My hedgehog is roughly 1.5 years old. 
I got him in April from a previous owner. I handled him very well, and he loved me. But lately, his seem annoyed. He would often seem to want to get out of his cage. Back then, he wouldn't craw out of his cage even if I leave the cage door open, but now, he would instantly craw out when ever I open it. 

2nd weird behavior that I'm really worried about is, he's starting to eat his own poop. I try to take his poop out every chance I get when he poops so he doesn't eat it. I heard it's a sign that he's hungry. But I fed him wayy more now adays for the last week or so. 

3rd weird behavior is he started to bite me. Back when he was much more calm. He doesn't bite me, only if my hand smells like food, but now when i stick my finger in the cage, he would more than likely bite it. 

does anyone know why ?


----------



## zamxonk (Mar 6, 2013)

I can't speak to his behavior issues, and I hope that someone else will come along soon to discuss them with you.

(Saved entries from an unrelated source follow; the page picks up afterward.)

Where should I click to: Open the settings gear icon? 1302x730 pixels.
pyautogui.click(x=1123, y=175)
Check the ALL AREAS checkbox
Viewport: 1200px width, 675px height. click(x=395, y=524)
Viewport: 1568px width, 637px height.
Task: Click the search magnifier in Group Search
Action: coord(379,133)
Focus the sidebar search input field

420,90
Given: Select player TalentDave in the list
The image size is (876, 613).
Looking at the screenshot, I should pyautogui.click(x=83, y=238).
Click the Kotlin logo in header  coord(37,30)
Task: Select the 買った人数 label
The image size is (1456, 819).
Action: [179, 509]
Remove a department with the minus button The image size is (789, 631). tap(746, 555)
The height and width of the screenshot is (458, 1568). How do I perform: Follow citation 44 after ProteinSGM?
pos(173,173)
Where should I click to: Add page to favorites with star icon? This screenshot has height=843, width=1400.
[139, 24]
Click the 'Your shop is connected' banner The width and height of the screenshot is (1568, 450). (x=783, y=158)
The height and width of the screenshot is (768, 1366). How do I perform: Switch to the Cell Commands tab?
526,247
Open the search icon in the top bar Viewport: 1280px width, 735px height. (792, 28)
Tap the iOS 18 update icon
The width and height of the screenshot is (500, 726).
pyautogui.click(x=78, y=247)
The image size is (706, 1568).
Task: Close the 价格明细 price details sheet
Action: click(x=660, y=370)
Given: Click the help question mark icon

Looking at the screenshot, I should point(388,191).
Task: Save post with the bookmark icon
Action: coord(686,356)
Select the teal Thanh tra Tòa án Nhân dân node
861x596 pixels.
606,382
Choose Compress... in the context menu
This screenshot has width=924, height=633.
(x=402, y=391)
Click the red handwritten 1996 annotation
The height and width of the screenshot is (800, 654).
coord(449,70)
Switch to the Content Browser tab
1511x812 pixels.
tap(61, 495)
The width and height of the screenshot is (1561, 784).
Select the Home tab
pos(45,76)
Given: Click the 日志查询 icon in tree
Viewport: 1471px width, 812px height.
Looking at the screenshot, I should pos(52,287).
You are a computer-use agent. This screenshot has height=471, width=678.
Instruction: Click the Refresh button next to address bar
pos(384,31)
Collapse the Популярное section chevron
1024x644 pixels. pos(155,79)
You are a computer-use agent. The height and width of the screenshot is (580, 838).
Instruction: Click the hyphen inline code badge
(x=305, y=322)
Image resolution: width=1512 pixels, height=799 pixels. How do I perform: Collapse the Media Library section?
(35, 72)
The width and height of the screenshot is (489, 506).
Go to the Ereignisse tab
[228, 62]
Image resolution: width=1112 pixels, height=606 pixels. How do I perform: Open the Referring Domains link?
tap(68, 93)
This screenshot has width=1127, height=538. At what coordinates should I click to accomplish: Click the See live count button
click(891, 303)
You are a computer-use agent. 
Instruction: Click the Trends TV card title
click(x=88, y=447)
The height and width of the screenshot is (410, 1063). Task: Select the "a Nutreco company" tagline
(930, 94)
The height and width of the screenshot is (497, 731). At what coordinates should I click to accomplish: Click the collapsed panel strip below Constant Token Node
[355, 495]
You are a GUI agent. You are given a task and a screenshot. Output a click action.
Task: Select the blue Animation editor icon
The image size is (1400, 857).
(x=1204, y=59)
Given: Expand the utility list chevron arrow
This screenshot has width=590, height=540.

You said you are feeding him "way more nowadays for the last week or so." It's highly recommended that a hedgehog have food in their bowl at all times. I give my boy a little more than he normally eats in a night. If he gets up in the day and wants a snack, he always has some left in his bowl. If I noticed that he was eating all of that, I would increase the amount I gave him, so that he never is out of food. Most hedgehogs won't overeat, and even if they get a little fat, the first thing to try is always reducing the fat content of their food. Do you count his kibble or weigh the amount you're giving him?


----------



## Annie&Tibbers (Apr 16, 2013)

Does your hedgehog have a wheel? Boredom is a common reason for escape-artist tendencies...


----------



## Mel_W (Apr 26, 2013)

What type of food are you feeding him? Perhaps he is not getting all the nutrition he needs. He may not be biting you to warn you to get away from him, he may be biting more often because he is hungry. How much food did you offer him before and how much do you now?


----------



## xinyi202 (Jun 18, 2013)

Mel_W said:


> What type of food are you feeding him? Perhaps he is not getting all the nutrition he needs. He may not be biting you to warn you to get away from him, he may be biting more often because he is hungry. How much food did you offer him before and how much do you now?


I started feeding him on a few times throughout the day, but I took his foodbowl out since he was moving it around. When I first got him, I noticed he was a bit on the heavy side so I took the bowl full of catfood out, but I hope you're right about being hungry. I'll start putting his food bowl back. I just don't want to bloat him up and over feed him.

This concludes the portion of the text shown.